TASK TO COMPLETE: Transcribe all records exactly.

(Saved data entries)

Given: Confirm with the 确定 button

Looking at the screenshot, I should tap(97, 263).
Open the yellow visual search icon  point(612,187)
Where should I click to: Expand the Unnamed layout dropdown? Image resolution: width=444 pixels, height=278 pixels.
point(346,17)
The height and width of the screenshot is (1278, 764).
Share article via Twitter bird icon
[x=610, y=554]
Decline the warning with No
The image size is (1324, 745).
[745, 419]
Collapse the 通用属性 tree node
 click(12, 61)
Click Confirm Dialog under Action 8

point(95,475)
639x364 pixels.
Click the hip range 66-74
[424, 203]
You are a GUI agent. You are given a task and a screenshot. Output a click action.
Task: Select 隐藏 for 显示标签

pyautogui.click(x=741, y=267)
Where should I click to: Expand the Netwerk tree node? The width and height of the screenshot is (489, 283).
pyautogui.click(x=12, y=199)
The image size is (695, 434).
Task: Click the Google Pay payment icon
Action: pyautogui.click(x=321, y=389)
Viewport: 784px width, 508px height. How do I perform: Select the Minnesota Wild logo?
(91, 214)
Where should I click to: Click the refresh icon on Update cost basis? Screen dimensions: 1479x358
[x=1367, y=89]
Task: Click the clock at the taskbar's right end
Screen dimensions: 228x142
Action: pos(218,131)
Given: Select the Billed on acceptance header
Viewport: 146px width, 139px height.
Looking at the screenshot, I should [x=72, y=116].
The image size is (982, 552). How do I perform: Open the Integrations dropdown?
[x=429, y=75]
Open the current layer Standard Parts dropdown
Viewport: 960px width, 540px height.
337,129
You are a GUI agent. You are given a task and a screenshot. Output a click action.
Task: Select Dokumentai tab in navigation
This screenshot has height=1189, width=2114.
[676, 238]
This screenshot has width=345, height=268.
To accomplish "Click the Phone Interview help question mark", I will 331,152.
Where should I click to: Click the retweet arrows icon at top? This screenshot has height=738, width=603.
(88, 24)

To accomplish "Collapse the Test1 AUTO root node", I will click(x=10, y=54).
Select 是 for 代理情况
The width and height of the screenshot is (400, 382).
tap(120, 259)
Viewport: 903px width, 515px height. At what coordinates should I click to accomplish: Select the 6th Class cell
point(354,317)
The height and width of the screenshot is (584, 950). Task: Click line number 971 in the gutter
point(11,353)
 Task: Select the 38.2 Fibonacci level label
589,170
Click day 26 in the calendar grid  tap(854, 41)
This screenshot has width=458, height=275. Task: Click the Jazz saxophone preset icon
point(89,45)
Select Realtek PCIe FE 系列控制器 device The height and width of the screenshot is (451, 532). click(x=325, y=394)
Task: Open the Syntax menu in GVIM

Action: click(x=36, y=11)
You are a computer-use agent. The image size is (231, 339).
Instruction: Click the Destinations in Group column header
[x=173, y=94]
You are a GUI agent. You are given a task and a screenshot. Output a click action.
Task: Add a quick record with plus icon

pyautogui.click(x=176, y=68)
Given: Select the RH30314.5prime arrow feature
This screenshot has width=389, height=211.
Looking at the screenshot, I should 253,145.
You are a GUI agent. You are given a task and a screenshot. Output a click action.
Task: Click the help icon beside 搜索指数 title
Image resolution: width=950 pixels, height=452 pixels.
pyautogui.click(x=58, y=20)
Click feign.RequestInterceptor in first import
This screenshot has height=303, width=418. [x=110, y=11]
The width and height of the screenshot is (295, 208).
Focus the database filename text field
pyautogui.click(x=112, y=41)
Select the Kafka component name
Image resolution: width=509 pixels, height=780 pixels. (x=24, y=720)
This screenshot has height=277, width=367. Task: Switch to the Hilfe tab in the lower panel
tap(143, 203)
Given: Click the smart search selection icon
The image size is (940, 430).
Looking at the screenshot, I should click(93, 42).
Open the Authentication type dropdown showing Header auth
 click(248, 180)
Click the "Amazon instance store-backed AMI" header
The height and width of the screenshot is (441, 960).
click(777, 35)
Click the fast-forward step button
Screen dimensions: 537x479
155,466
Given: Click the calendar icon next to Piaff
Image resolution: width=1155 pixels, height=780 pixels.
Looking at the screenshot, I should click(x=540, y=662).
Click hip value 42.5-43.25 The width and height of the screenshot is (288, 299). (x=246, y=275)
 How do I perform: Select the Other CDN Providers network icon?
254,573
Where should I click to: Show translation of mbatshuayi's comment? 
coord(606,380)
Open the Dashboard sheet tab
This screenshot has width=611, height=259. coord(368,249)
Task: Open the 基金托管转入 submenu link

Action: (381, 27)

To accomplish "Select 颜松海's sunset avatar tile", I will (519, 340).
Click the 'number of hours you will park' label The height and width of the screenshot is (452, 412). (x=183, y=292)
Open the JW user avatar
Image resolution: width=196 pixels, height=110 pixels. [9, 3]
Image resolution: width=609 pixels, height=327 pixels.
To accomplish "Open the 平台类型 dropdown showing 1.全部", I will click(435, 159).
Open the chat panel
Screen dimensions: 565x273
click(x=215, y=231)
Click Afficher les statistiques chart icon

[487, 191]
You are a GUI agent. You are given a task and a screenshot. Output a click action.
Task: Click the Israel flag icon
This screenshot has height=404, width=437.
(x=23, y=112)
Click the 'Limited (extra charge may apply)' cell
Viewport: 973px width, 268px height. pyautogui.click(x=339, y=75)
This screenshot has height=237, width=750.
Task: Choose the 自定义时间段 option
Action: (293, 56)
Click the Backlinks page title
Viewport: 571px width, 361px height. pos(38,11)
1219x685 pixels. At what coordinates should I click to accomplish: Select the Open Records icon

RESPONSE AREA:
Given: Confirm with the 确定 button

Looking at the screenshot, I should tap(97, 263).
Open the yellow visual search icon  point(612,187)
Where should I click to: Expand the Unnamed layout dropdown? Image resolution: width=444 pixels, height=278 pixels.
point(346,17)
The height and width of the screenshot is (1278, 764).
Share article via Twitter bird icon
[x=610, y=554]
Decline the warning with No
The image size is (1324, 745).
[745, 419]
Collapse the 通用属性 tree node
 click(12, 61)
Click Confirm Dialog under Action 8

point(95,475)
639x364 pixels.
Click the hip range 66-74
[424, 203]
You are a GUI agent. You are given a task and a screenshot. Output a click action.
Task: Select 隐藏 for 显示标签

pyautogui.click(x=741, y=267)
Where should I click to: Expand the Netwerk tree node? The width and height of the screenshot is (489, 283).
pyautogui.click(x=12, y=199)
The image size is (695, 434).
Task: Click the Google Pay payment icon
Action: pyautogui.click(x=321, y=389)
Viewport: 784px width, 508px height. How do I perform: Select the Minnesota Wild logo?
(91, 214)
Where should I click to: Click the refresh icon on Update cost basis? Screen dimensions: 1479x358
[x=1367, y=89]
Task: Click the clock at the taskbar's right end
Screen dimensions: 228x142
Action: pos(218,131)
Given: Select the Billed on acceptance header
Viewport: 146px width, 139px height.
Looking at the screenshot, I should [x=72, y=116].
The image size is (982, 552). How do I perform: Open the Integrations dropdown?
[x=429, y=75]
Open the current layer Standard Parts dropdown
Viewport: 960px width, 540px height.
337,129
You are a GUI agent. You are given a task and a screenshot. Output a click action.
Task: Select Dokumentai tab in navigation
This screenshot has height=1189, width=2114.
[676, 238]
This screenshot has width=345, height=268.
To accomplish "Click the Phone Interview help question mark", I will 331,152.
Where should I click to: Click the retweet arrows icon at top? This screenshot has height=738, width=603.
(88, 24)

To accomplish "Collapse the Test1 AUTO root node", I will click(x=10, y=54).
Select 是 for 代理情况
The width and height of the screenshot is (400, 382).
tap(120, 259)
Viewport: 903px width, 515px height. At what coordinates should I click to accomplish: Select the 6th Class cell
point(354,317)
The height and width of the screenshot is (584, 950). Task: Click line number 971 in the gutter
point(11,353)
 Task: Select the 38.2 Fibonacci level label
589,170
Click day 26 in the calendar grid  tap(854, 41)
This screenshot has width=458, height=275. Task: Click the Jazz saxophone preset icon
point(89,45)
Select Realtek PCIe FE 系列控制器 device The height and width of the screenshot is (451, 532). click(x=325, y=394)
Task: Open the Syntax menu in GVIM

Action: click(x=36, y=11)
You are a computer-use agent. The image size is (231, 339).
Instruction: Click the Destinations in Group column header
[x=173, y=94]
You are a GUI agent. You are given a task and a screenshot. Output a click action.
Task: Add a quick record with plus icon

pyautogui.click(x=176, y=68)
Given: Select the RH30314.5prime arrow feature
This screenshot has width=389, height=211.
Looking at the screenshot, I should 253,145.
You are a GUI agent. You are given a task and a screenshot. Output a click action.
Task: Click the help icon beside 搜索指数 title
Image resolution: width=950 pixels, height=452 pixels.
pyautogui.click(x=58, y=20)
Click feign.RequestInterceptor in first import
This screenshot has height=303, width=418. [x=110, y=11]
The width and height of the screenshot is (295, 208).
Focus the database filename text field
pyautogui.click(x=112, y=41)
Select the Kafka component name
Image resolution: width=509 pixels, height=780 pixels. (x=24, y=720)
This screenshot has height=277, width=367. Task: Switch to the Hilfe tab in the lower panel
tap(143, 203)
Given: Click the smart search selection icon
The image size is (940, 430).
Looking at the screenshot, I should click(93, 42).
Open the Authentication type dropdown showing Header auth
 click(248, 180)
Click the "Amazon instance store-backed AMI" header
The height and width of the screenshot is (441, 960).
click(777, 35)
Click the fast-forward step button
Screen dimensions: 537x479
155,466
Given: Click the calendar icon next to Piaff
Image resolution: width=1155 pixels, height=780 pixels.
Looking at the screenshot, I should click(x=540, y=662).
Click hip value 42.5-43.25 The width and height of the screenshot is (288, 299). (x=246, y=275)
 How do I perform: Select the Other CDN Providers network icon?
254,573
Where should I click to: Show translation of mbatshuayi's comment? 
coord(606,380)
Open the Dashboard sheet tab
This screenshot has width=611, height=259. coord(368,249)
Task: Open the 基金托管转入 submenu link

Action: (381, 27)

To accomplish "Select 颜松海's sunset avatar tile", I will (519, 340).
Click the 'number of hours you will park' label The height and width of the screenshot is (452, 412). (x=183, y=292)
Open the JW user avatar
Image resolution: width=196 pixels, height=110 pixels. [9, 3]
Image resolution: width=609 pixels, height=327 pixels.
To accomplish "Open the 平台类型 dropdown showing 1.全部", I will click(435, 159).
Open the chat panel
Screen dimensions: 565x273
click(x=215, y=231)
Click Afficher les statistiques chart icon

[487, 191]
You are a GUI agent. You are given a task and a screenshot. Output a click action.
Task: Click the Israel flag icon
This screenshot has height=404, width=437.
(x=23, y=112)
Click the 'Limited (extra charge may apply)' cell
Viewport: 973px width, 268px height. pyautogui.click(x=339, y=75)
This screenshot has height=237, width=750.
Task: Choose the 自定义时间段 option
Action: (293, 56)
Click the Backlinks page title
Viewport: 571px width, 361px height. pos(38,11)
1219x685 pixels. At what coordinates should I click to accomplish: Select the Open Records icon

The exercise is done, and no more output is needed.